• _TASK TO COMPLETE_
How many of the rows below contain the word "width"? Reply with the number alone.

- - -

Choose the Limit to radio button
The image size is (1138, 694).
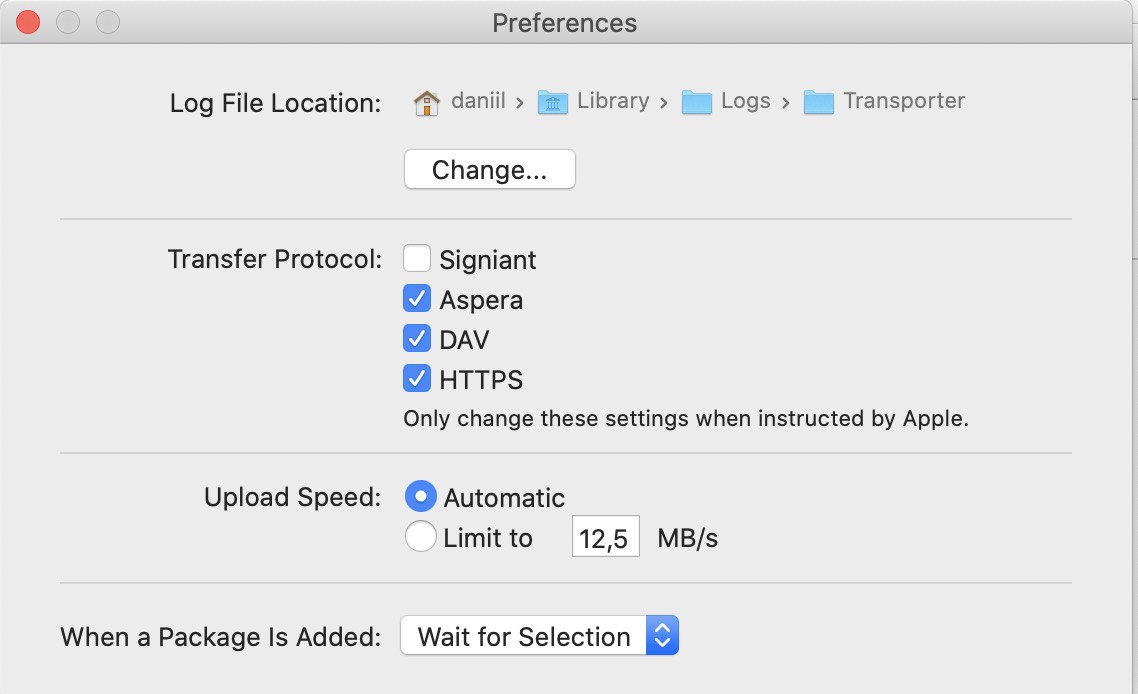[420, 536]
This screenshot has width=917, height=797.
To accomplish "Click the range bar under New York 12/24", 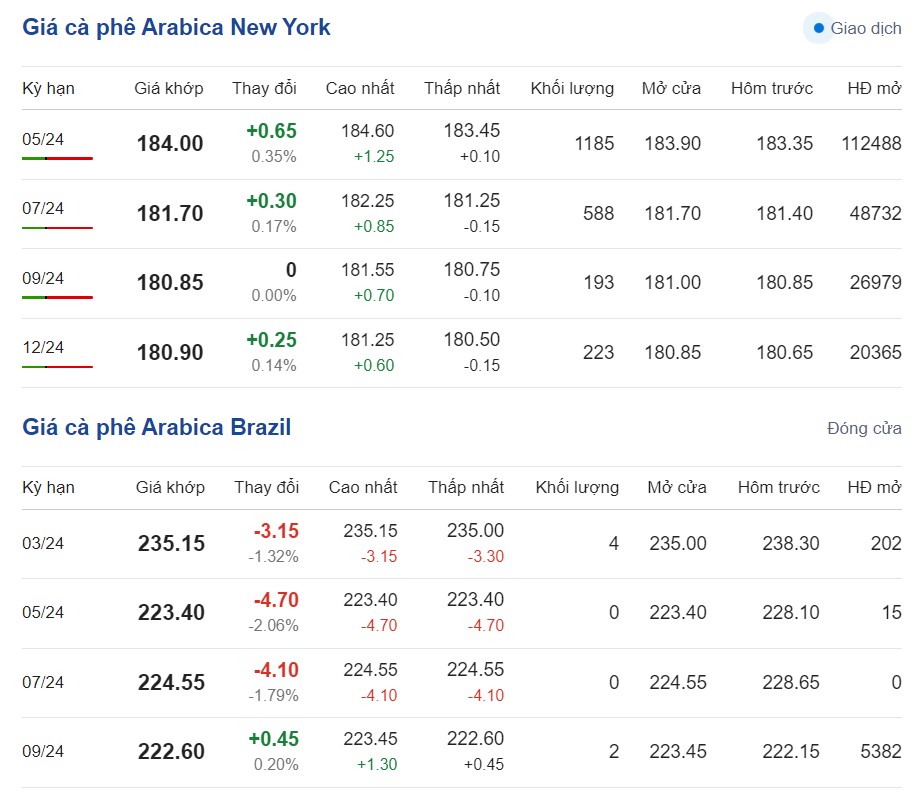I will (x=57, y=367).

- - -

• _ANSWER IN FULL_
1